**Task**:
Could you print the stretch of lines below from the one with "Given: Open Tindakan dropdown for 02/2026 row" through the one with "You are a computer-use agent. Viewport: 577px", exactly as they stand and without any pictures?

**Data supplied**:
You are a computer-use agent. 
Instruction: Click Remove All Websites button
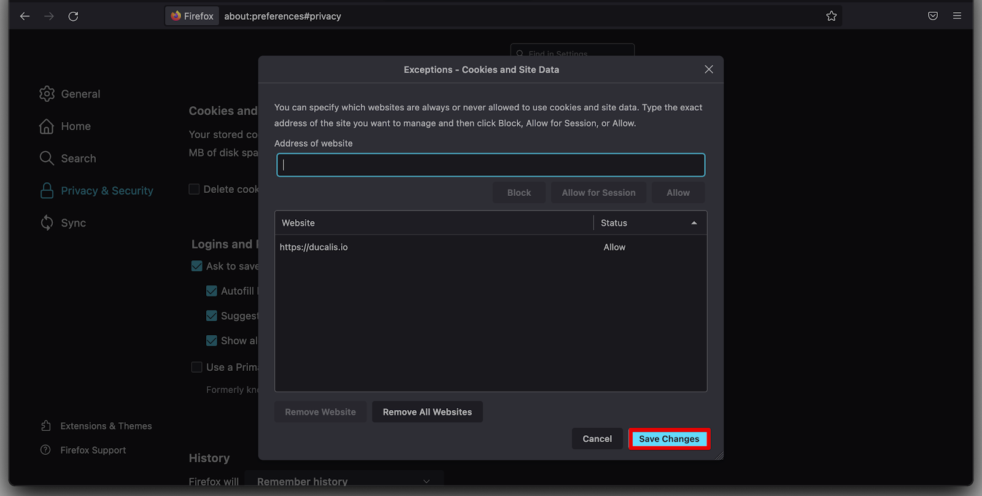click(x=427, y=412)
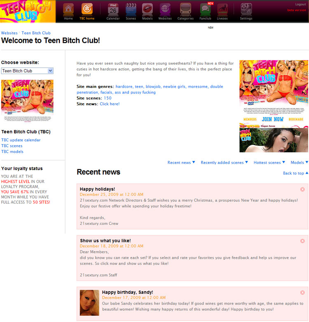Viewport: 309px width, 322px height.
Task: Dismiss the Happy birthday Sandy news item
Action: 302,292

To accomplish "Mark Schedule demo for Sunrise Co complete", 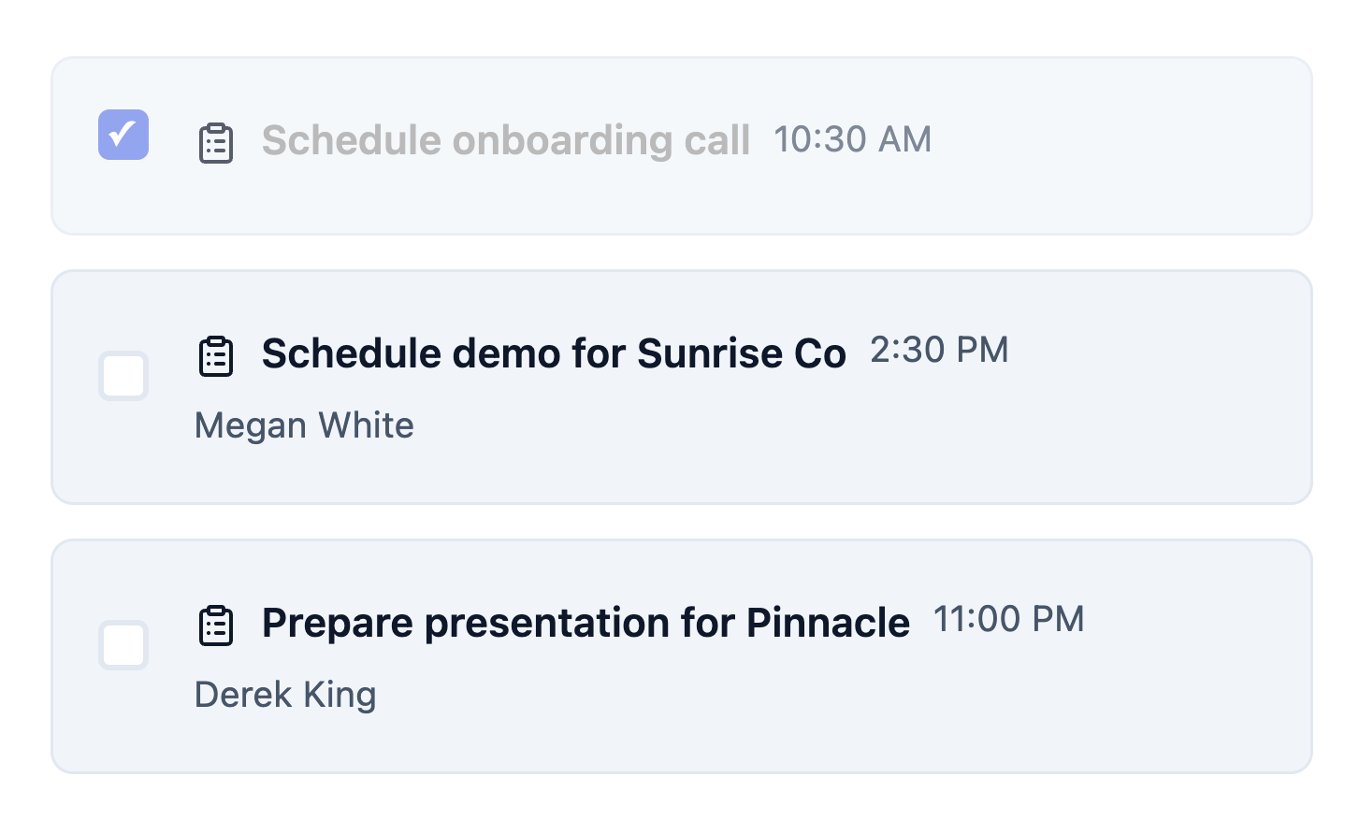I will click(123, 376).
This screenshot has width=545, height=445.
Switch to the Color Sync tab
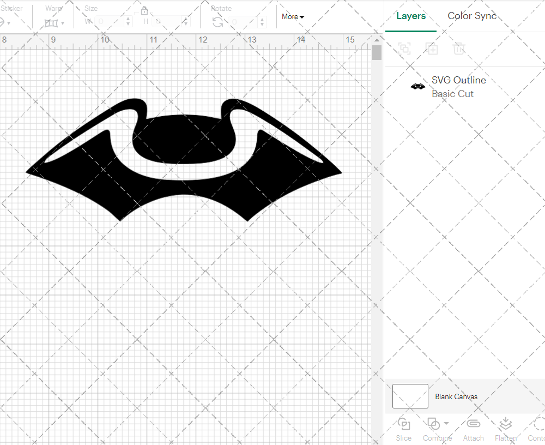pos(472,16)
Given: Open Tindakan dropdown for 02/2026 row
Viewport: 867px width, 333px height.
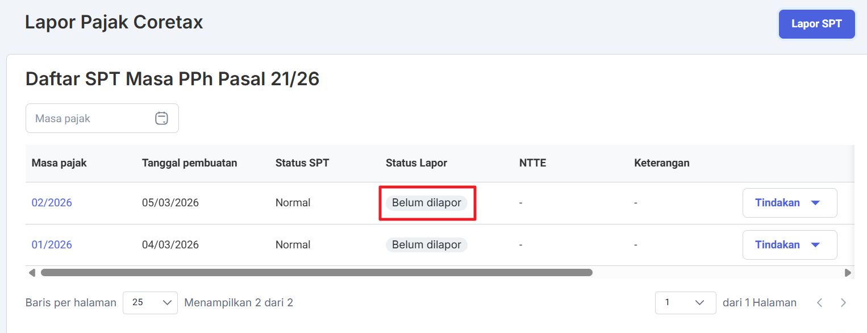Looking at the screenshot, I should (789, 203).
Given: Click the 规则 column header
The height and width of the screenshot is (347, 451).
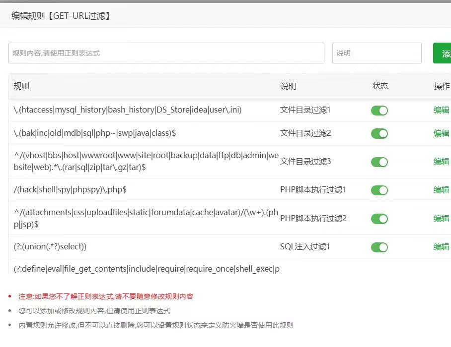Looking at the screenshot, I should (x=22, y=86).
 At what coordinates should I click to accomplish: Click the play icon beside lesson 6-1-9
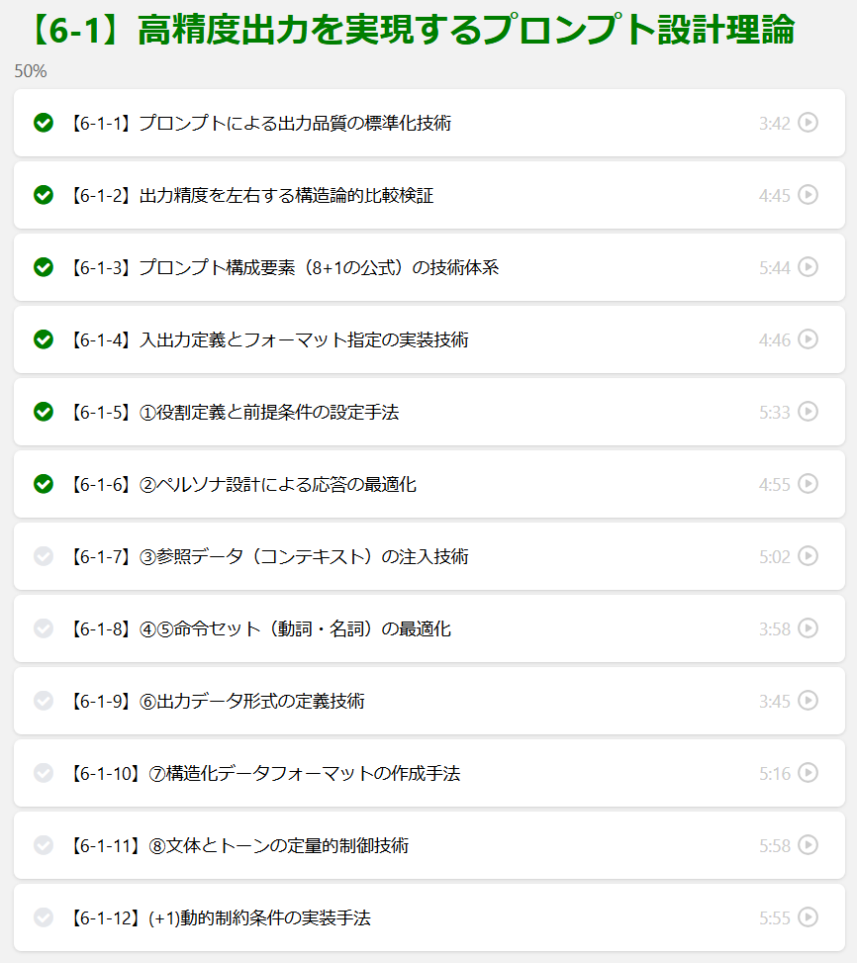808,701
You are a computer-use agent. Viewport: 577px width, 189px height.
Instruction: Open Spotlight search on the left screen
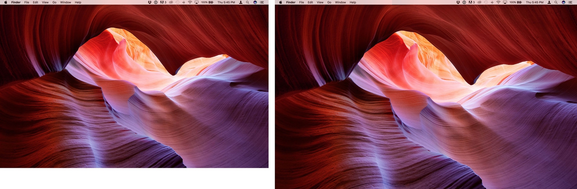pos(247,2)
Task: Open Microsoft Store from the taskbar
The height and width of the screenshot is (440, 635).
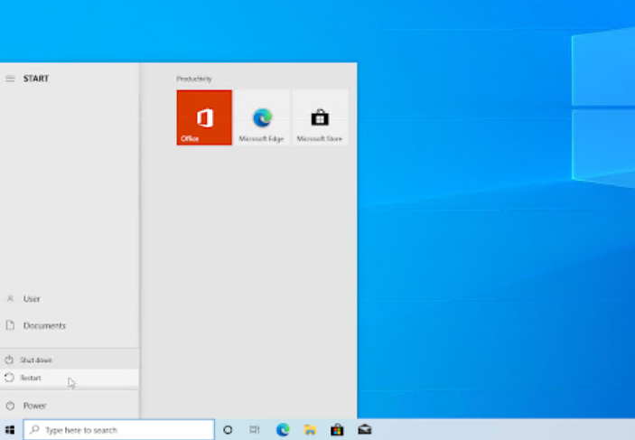Action: click(x=337, y=430)
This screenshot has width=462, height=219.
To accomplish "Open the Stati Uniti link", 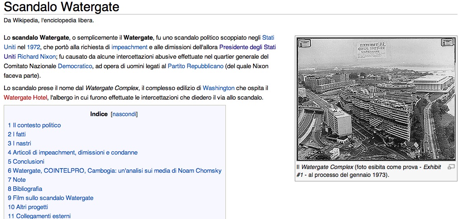I will point(268,38).
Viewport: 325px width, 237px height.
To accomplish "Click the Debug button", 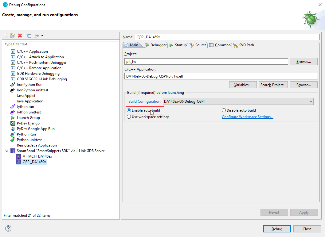I will coord(276,229).
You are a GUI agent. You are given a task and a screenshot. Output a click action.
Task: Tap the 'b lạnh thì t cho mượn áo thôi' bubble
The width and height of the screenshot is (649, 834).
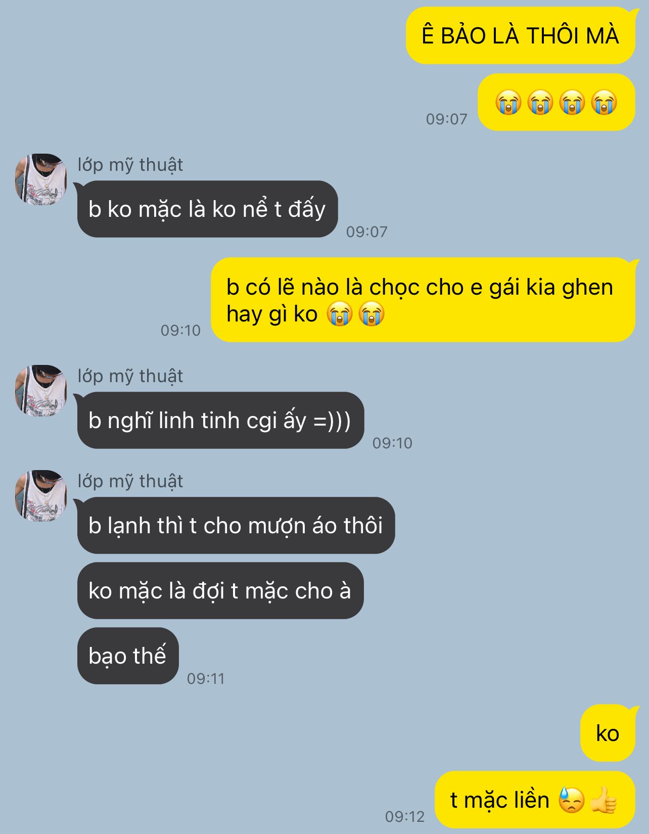point(235,525)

**Result for this exercise**:
Given: Open Tindakan dropdown for 02/2026 row
Viewport: 867px width, 333px height.
Looking at the screenshot, I should (789, 203).
Given: Click the 规则 column header
The height and width of the screenshot is (347, 451).
Looking at the screenshot, I should (x=22, y=86).
 At what coordinates should I click to accomplish: Click the play icon beside lesson 6-1-9
808,701
You are a computer-use agent. Viewport: 577px width, 189px height.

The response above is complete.